There is a specific kind of heaviness in knowing that a friendship has already ended in your heart, yet holding onto it anyway. It isn’t hope that keeps you there; it is familiarity. It’s the habit of being the person you’ve always been—the quiet one, the one who adjusts, the one who observes while the world moves loudly around them.

I’ve spent so much time perfecting the skill of listening. I’ve learned how to hold space for others without interrupting, even when my own heart felt heavy. I’ve been the person people turn to for clarity and comfort, and I’ve taken pride in that. But lately, I’ve been sitting with a quiet, persistent realization: in the process of becoming everyone’s anchor, I’ve drifted into the background of my own life.

It’s a subtle thing at first—realizing you are the one people come to for advice, but never the one they ask about.
You are the “third person” in the group of three—included, yet somehow optional, as if your absence would be a quiet ripple rather than a wave. I used to think going to the hospital alone when I was sick was a sign of my strength, but I’m starting to see it was simply a lack of an invitation. I’ve learned to do the hard things alone, not because I wanted to, but because I didn’t want to be a burden to those who didn’t think to ask.

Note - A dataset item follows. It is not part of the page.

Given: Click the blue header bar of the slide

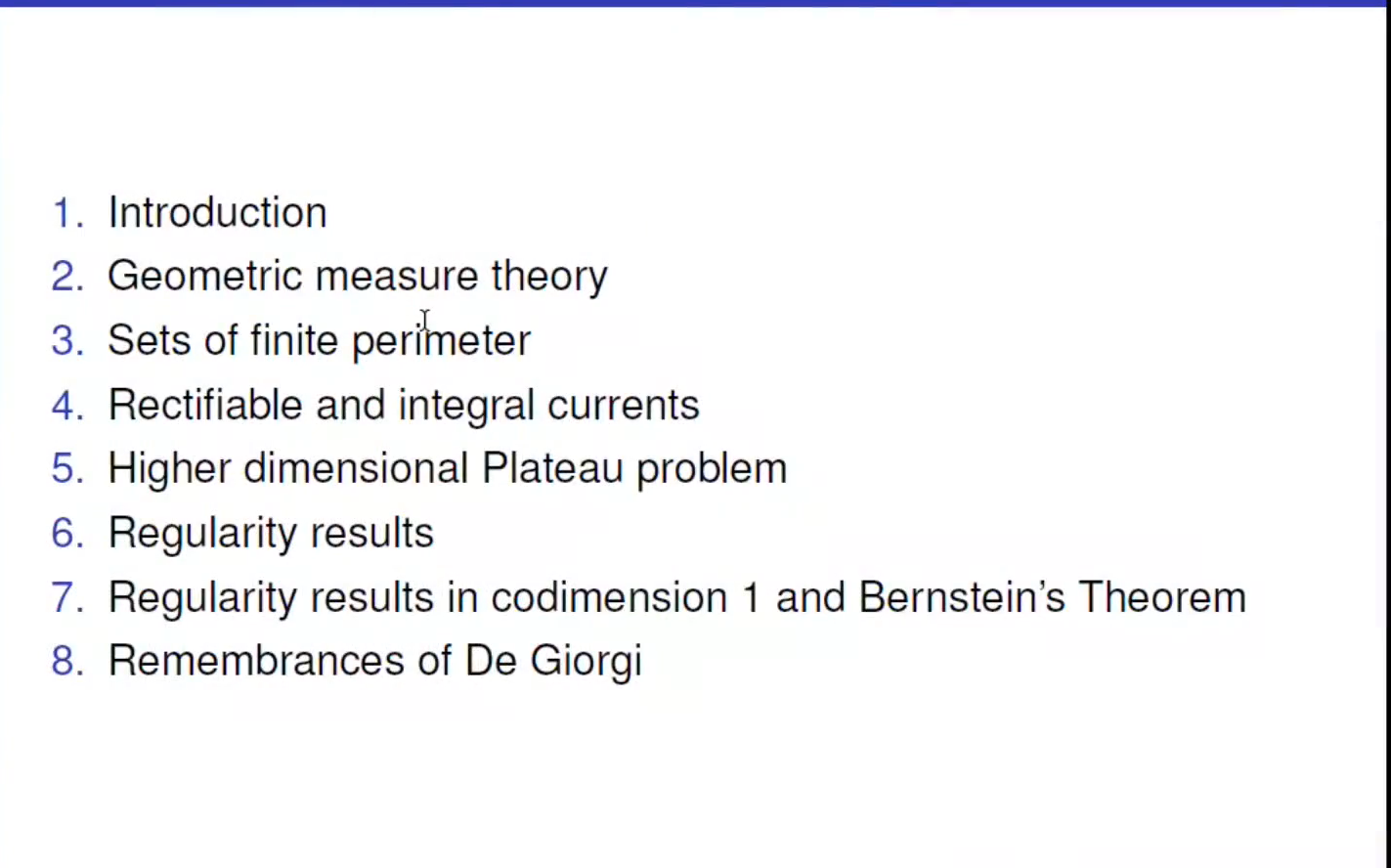Looking at the screenshot, I should [x=694, y=3].
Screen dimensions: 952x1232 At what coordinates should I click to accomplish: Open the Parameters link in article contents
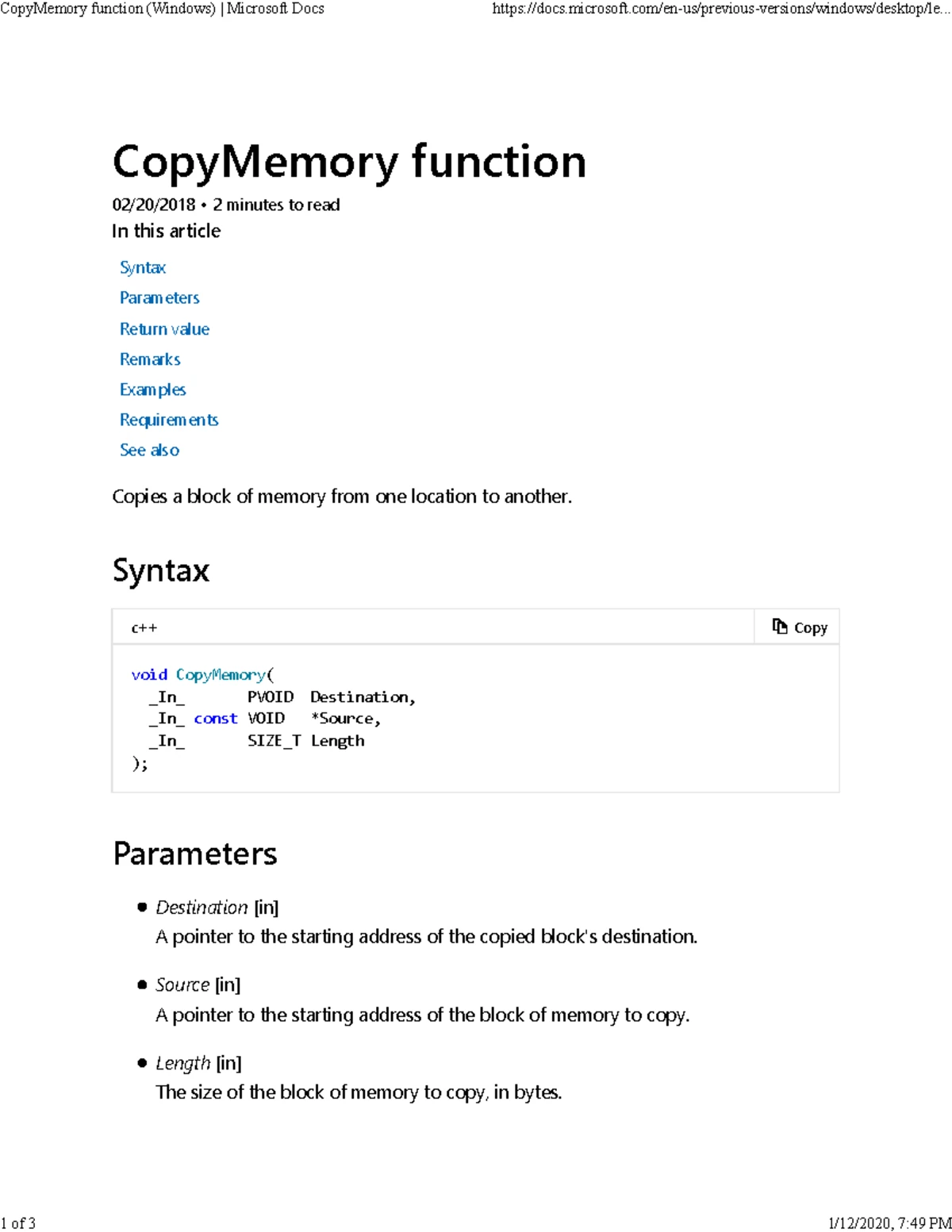pos(159,297)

I find myself with so many words to say, yet I’ve grown quiet in front of the people closest to me. It isn’t that the words have disappeared; it’s that the energy required to explain myself has begun to feel too expensive. It is a strange grief to watch people you love reveal layers you can no longer admire, to realize you still care for people you don’t entirely like anymore. You see the timing never quite aligns with yours, the plans are made without your preferences in mind, and your achievements are met with a “luck” that feels a lot like a dismissal of your effort.

And yet, I choose to understand. I know that jealousy is human, that selfishness often stems from unresolved wounds, and that everyone is fighting their own silent battles.
I stay kind not because I am unaware of the imbalance, but because kindness is a choice that shouldn’t require a reward.

But I am learning that even the most dedicated listener deserves a voice. I am learning that there is a profound difference between being a “quiet person” and being an “unheard person.” One is a personality; the other is a circumstance.
I am beginning to honor the parts of me that have been silent for too long, realizing that my kindness is a gift—but my presence is, too.